= Another Antigone =

Play written by A. R. Gurney

Another Antigone is a play by A. R. Gurney. It was first produced in March 1987 at the Old Globe Theatre in San Diego, California. The play opened at Playwrights Horizons in New York City in January, 1988. It is dedicated by the playwright to John Tillinger. It was published by the Dramatists Play Service in January 1988. The play is based on the Greek tragedy, Antigone by Sophocles, which is a classic tale of how unbending hubris destroys all who fall prey to its spell. Another Antigone is the same story, with some modern twists.

==Summary==
Judy Miller, a gifted Jewish college senior, presents a short play to her Greek Theater professor, Henry Harper. Judy submits an updated, anti-nuclear version of Antigone in place of the formal paper that Harper has assigned to her. Harper is adamant in his refusal to accept her paper and threatens to fail her (and hence keep her from graduating) if she doesn't provide a more traditional paper. A battle of wills ensues, as both of them refuse to budge from their convictions. She produces her play on campus, as tensions continue to mount.
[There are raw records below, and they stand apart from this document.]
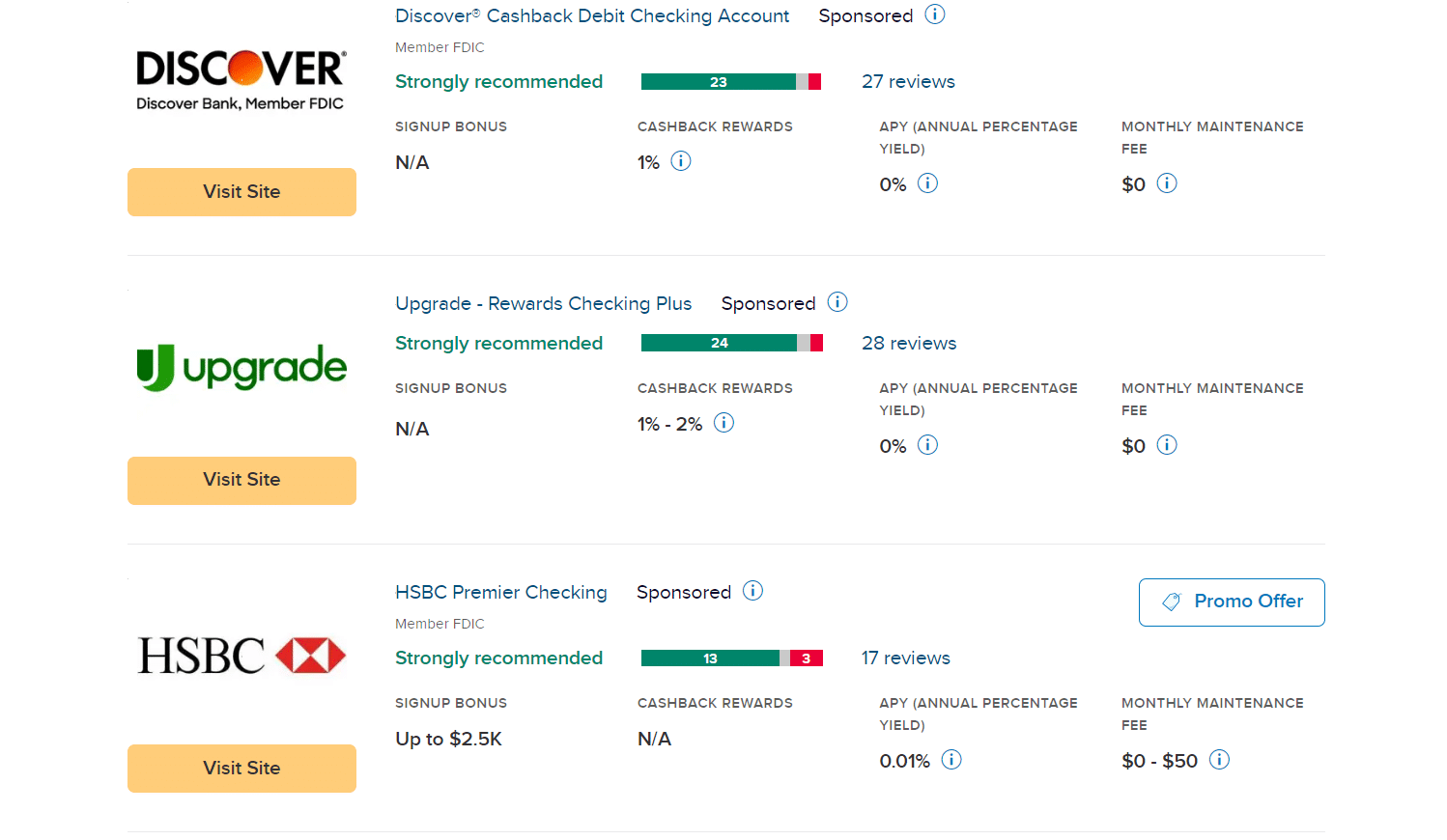Click Visit Site button under Upgrade logo
1447x840 pixels.
(241, 481)
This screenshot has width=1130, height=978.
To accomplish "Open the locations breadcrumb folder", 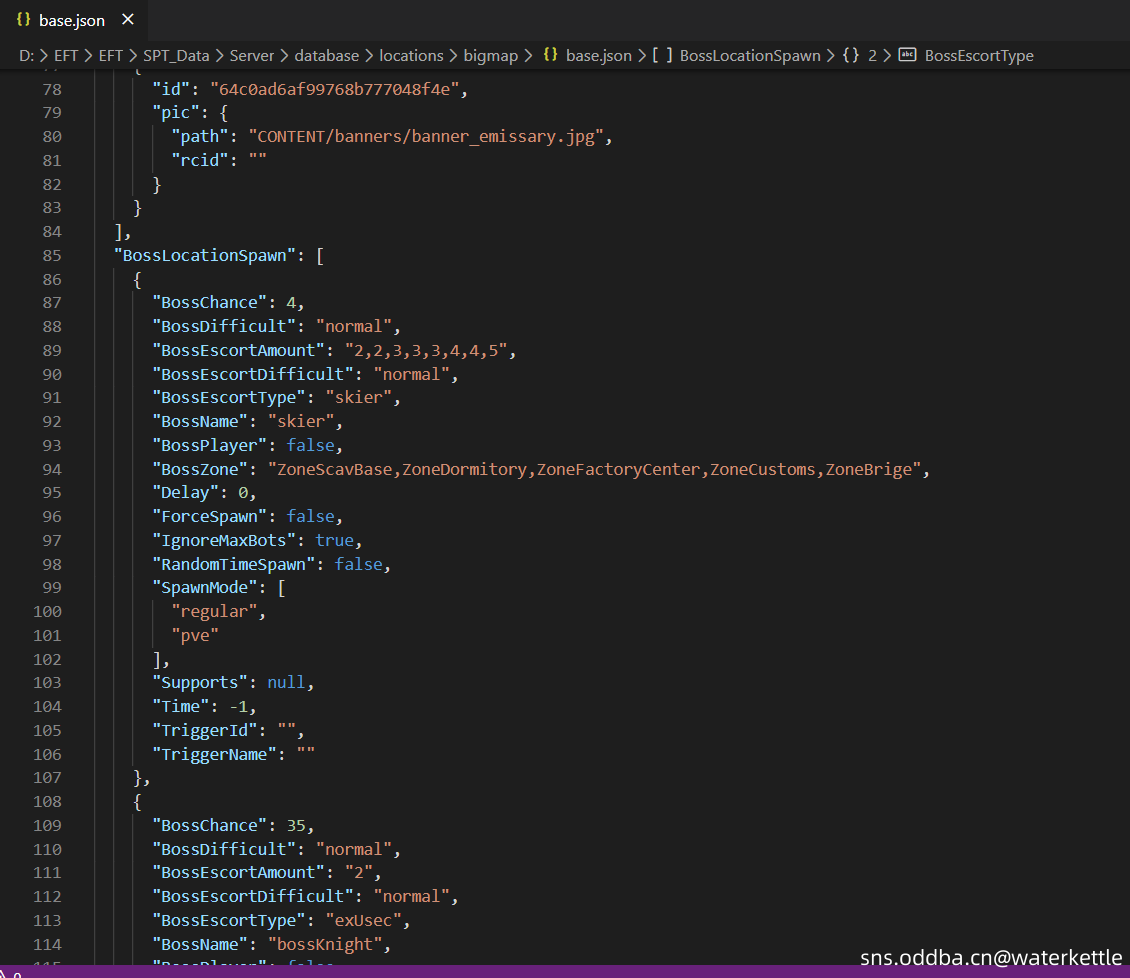I will (411, 56).
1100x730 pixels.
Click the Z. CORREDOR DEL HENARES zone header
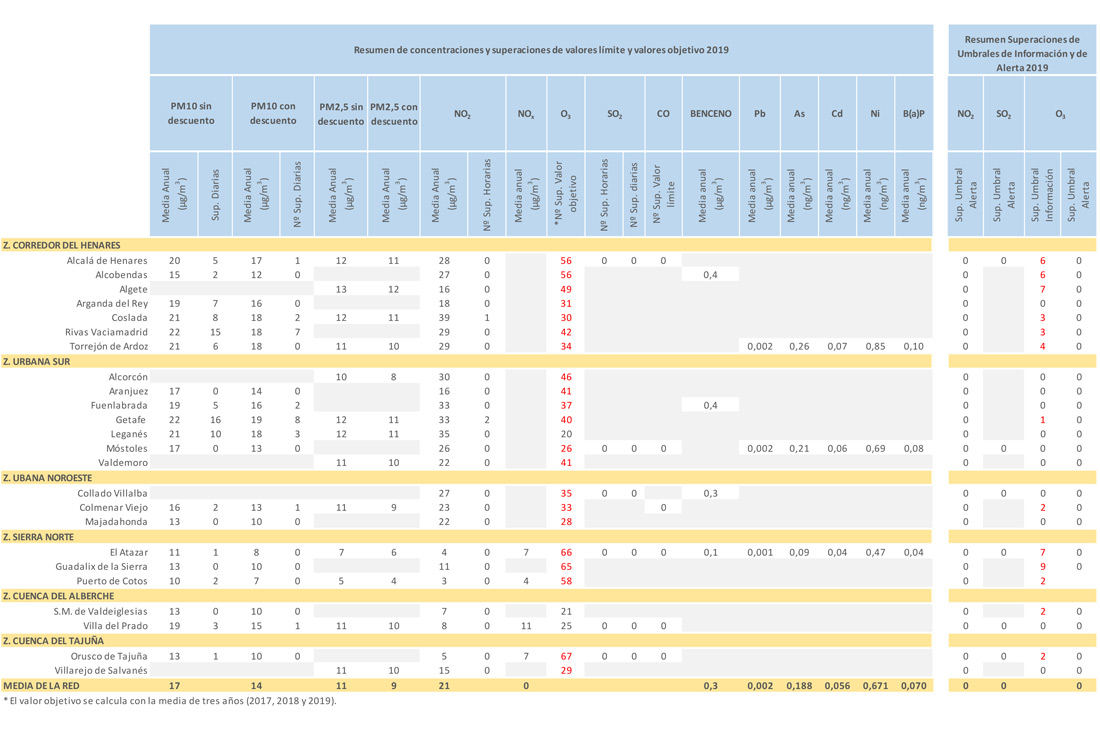coord(62,245)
Judy also lodges a complaint with the university grievance committee, which elicits a visit from the dean not only to plead with Harper to soften his stand, but also to warn him that accusations of anti-Semitism (however unfounded) have arisen. The play ends with the Professor, like Creon of Sophocles' Antigone, cast out from his home and left to wander, while Judy's fate is unknown, except that her life's dreams and goals have been so challenged that its anyones guess if the "old" Judy even exists anymore.